A friend of mine, who lives in Belize put it best. He said that he could afford to pay half of everything that he earns in taxes and he would still make more in one day than he could possibly spend the next. But what he couldn't afford was to have all $20 million confiscated at once. You see, as a US citizen, his money isn't safe from confiscation, no matter where in the world it was earned or may be banked. With no more than the signature of a career bureaucrat, a US citizen can lose all of his worldwide assets and the burden of proof in on the citizen, not the government, to get it back. Of course, with no money to hire an attorney, it would be next to impossible to win a case against the US government. On the other hand, my friend told me that, if for discussion sake, Panama were to have some upheaval and nationalize all of the banks' assets, he might lose a few million dollars, but the bulk of his assets would remain intact. It's called "Risk Management" and he simply saw the risk of remaining a US citizen as being too great.

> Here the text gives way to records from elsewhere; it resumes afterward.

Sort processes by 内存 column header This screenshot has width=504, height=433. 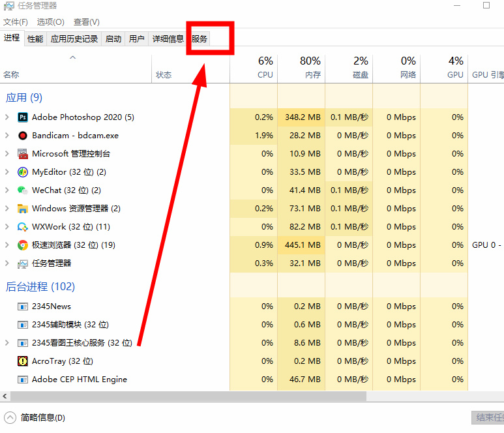coord(312,68)
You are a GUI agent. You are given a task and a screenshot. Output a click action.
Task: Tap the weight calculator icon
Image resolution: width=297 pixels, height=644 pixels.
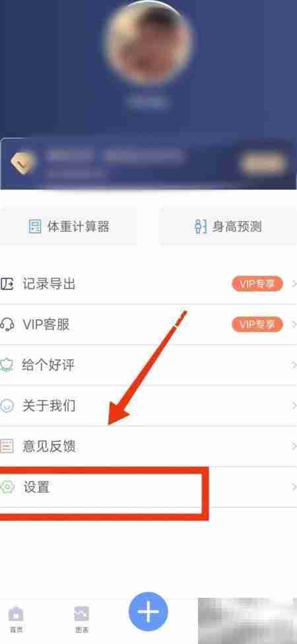coord(35,227)
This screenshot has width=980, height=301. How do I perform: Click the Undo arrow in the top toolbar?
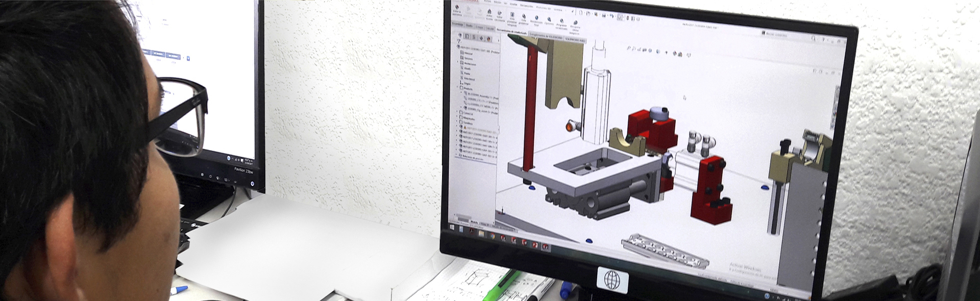pyautogui.click(x=612, y=16)
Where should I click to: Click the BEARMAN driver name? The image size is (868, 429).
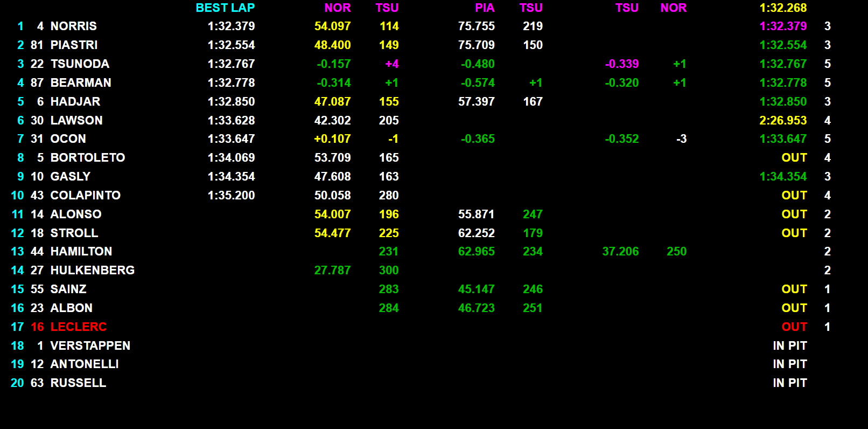(x=81, y=82)
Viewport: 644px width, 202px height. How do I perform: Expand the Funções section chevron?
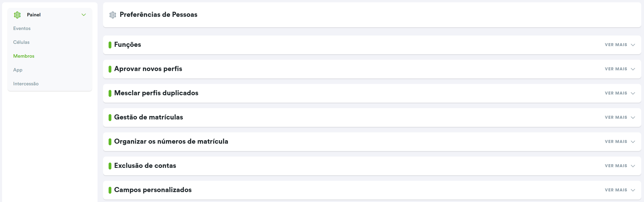pos(633,45)
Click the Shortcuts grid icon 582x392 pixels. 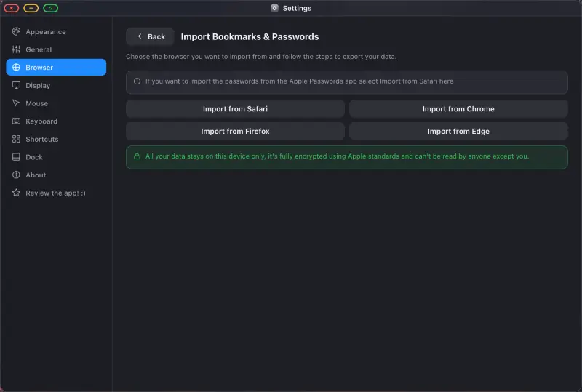point(16,139)
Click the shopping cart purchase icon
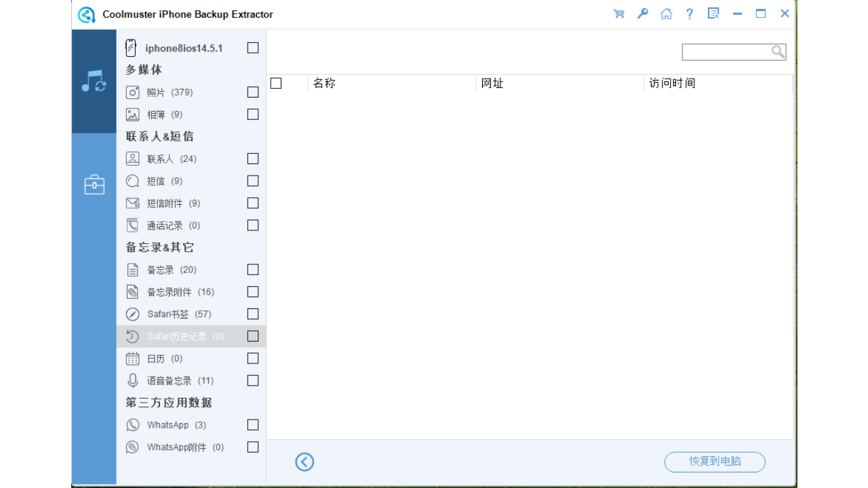The width and height of the screenshot is (868, 488). coord(618,14)
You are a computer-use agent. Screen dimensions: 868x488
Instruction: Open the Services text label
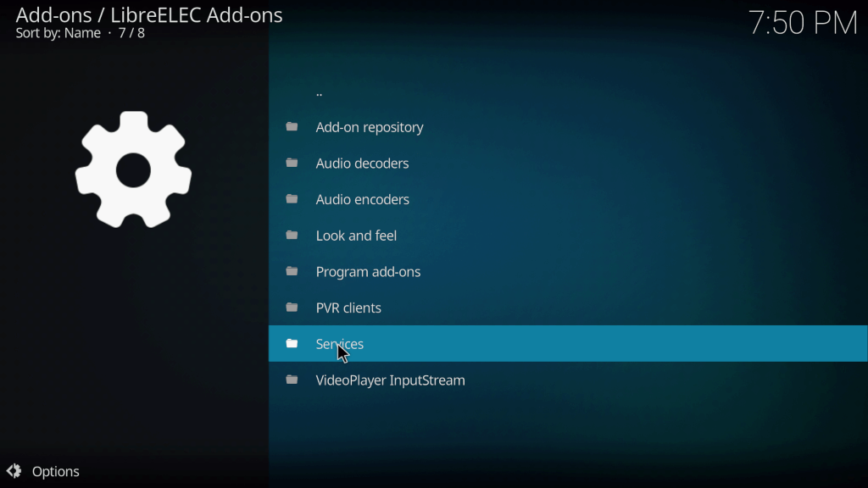point(339,344)
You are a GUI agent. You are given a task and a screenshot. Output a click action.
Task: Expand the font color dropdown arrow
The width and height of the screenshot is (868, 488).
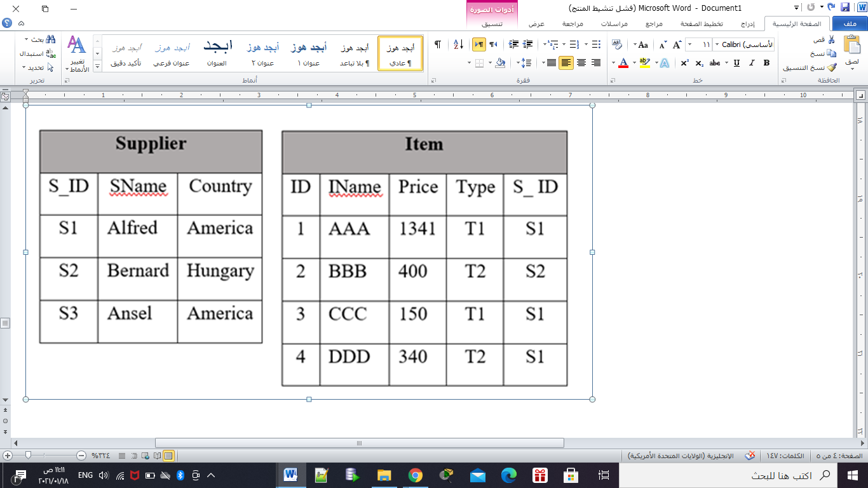tap(613, 62)
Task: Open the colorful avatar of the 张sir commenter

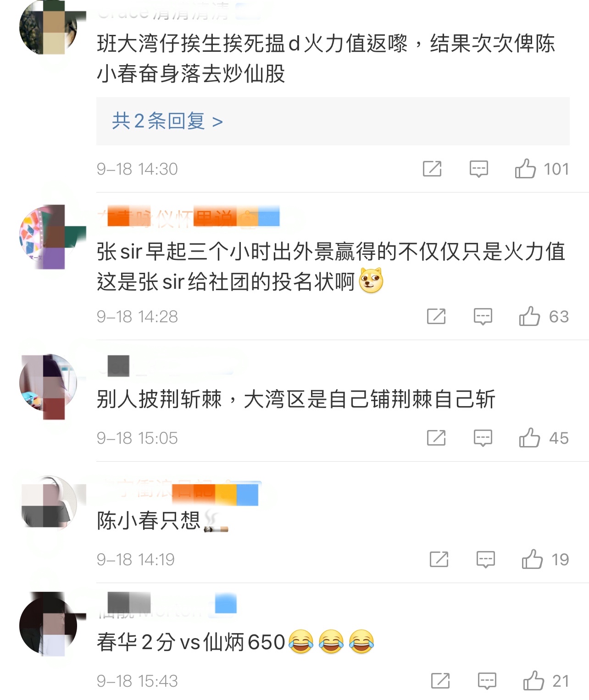Action: coord(48,236)
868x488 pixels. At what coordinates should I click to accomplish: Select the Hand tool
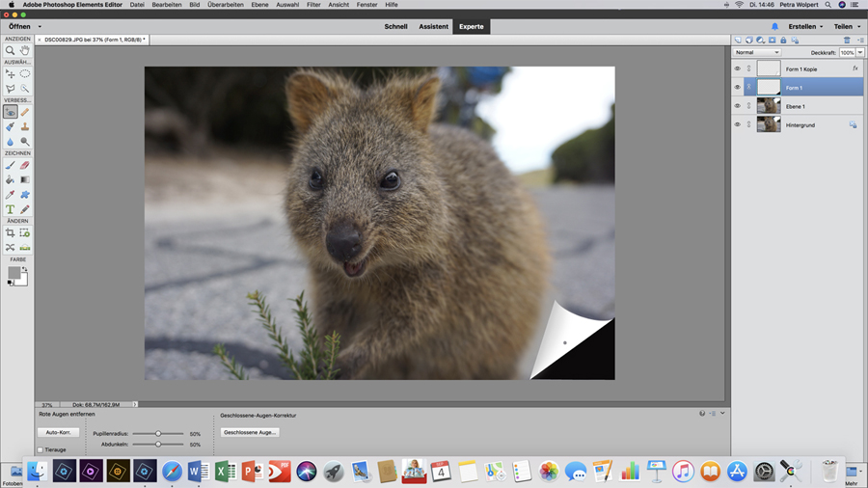pyautogui.click(x=25, y=50)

You've made your riches in America's capitalist society, yet don't want to pay the cover charge.
The problem is that the government keeps raising the cover charge and there are now plenty of places that offer similar or even better standards of living with a lower cover charge. Why would you want to pay a $50 cover charge to get into McDonalds, when you can get into the fancy club down the street for $2.50? Besides, after all, as has been happening more and more often, that cover charge ends up being everything that you have. In fact, I know of the case of one California millionaire (Donald Scott) who refused to sell a corner of his ancestral ranch to the US Parks Department and ended up losing everything that the US government could get its hands on, including his life, when they made up a phony drug raid on his property. When his wife threatened to sue the government, while his body still laid under a sheet at the top of the stairs, the agent in charge responded, "What'cha gonna use for money to hire the attorney with, bi+ch? You're broke!" Fortunately, her late husband had set up a method whereby money was funneled directly to the attorneys from an offshore account that he had no control over and his $1.5 million ranch was eventually returned to his widow, along with $8.5 million in taxpayer money in damages. But, like Ruby Ridge and Waco, the government agents responsible for that proven phony raid never suffered even a rhetorical slap on the hand. Donald Scott paid the ultimate cover charge for being wealthy in America.
I think that with things like that going on here, I can understand why many of the wealthy think that the cover charge, just may be a little too high.
Your "agenda" is showing through.
Well, at least on one point, we can agree. I grew up here. It's my home. Even with all the problems, I like it here. I don't want to have to leave. That's my agenda. I am working to try to affect some change that will turn things around before I am forced to leave.
As much as I want to stay, I have worked too hard to see it all go down the tubes if the economy does go bust. I'll stay as long as I can, but I won't lose it all, in the name of false patriotism. There is nothing patriotic about bending over for an out of control government, that no longer recognizes the Constitution, that made this nation great.
Like so many of my expat friends have said, if I leave, I won't be leaving the United States, because the United States government will have already left me. In other words:
I love my country. It's my government that I fear.
Funny, but I bet there was a pilgrim standing on an English dock that was saying the same thing as the MayFlower pulled away.
People in England and Europe left their countries because of this crap. Now people in America are starting to do the same.